From http://encyclopedia.laborlawtalk.com/index.php(search for wav):
"Though a WAV file can hold audio compressed with any codec, by far the most common format is PCM audio data. Since PCM uses an uncompressed, lossless storage method which keeps all the samples of an audio track, professional users or audio experts may use the WAV format for maximum audio quality. WAV audio can also be edited and manipulated with relative ease using software"

Wave is a widely used for PCM.

So I get it now, but if you reread my post using 'uncompressed wave file' instead of the word 'wav' on it's own, can you tell me if I then make sense?

My point in my original post was that the file was converted into uncompressed audio then ripped to another codec.

You said "Edit: Oh and one additional thing: it is not because a PCM file (let it be wav or any other format) is not created that you don't need to go through an uncompressed PCM intermediate to transcode from mp3 to mp4. In fact you absolutely need to, but chunks of the intermediate PCM data can very well remain stored in memory. "

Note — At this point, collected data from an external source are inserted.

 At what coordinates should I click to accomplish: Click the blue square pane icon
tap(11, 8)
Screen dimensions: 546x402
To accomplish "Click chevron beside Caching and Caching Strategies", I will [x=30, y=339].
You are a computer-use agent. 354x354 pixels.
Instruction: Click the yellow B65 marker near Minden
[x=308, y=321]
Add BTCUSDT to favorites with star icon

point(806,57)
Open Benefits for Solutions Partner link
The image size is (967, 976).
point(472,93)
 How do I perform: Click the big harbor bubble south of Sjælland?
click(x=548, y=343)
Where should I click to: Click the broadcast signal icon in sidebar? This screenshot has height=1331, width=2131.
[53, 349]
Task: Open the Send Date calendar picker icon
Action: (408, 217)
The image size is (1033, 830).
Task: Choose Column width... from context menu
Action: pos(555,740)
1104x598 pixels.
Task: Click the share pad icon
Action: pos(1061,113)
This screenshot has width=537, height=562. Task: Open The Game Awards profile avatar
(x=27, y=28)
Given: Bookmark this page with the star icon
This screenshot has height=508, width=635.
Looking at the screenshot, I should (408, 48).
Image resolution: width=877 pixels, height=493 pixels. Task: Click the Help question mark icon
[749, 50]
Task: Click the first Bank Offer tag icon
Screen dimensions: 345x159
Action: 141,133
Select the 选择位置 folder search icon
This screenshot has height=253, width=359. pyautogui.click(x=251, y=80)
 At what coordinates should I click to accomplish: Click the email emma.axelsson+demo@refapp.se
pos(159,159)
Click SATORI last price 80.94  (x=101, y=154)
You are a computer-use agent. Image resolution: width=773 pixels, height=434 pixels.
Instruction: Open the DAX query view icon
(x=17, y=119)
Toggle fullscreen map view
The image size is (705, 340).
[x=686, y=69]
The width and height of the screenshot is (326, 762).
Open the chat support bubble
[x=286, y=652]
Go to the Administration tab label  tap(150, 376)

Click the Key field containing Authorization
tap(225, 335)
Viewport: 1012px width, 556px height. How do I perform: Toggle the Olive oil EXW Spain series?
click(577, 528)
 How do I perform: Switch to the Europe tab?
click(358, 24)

As a matter of fact I already understood that the "direct" conversion involves storing pcm in memory. I'm still guessing that is more complicated than ripping everything to a pcm stream first, hence my thought that that is why this type of on the fly encoding isn't available in freeware usually. Please correct me if I'm wrong, like I say I don't mind being corrected, I'm no expert.

I do know that dbpoweramp is decompressing the mp3 to a file before it encodes it to aac, was this not my original point?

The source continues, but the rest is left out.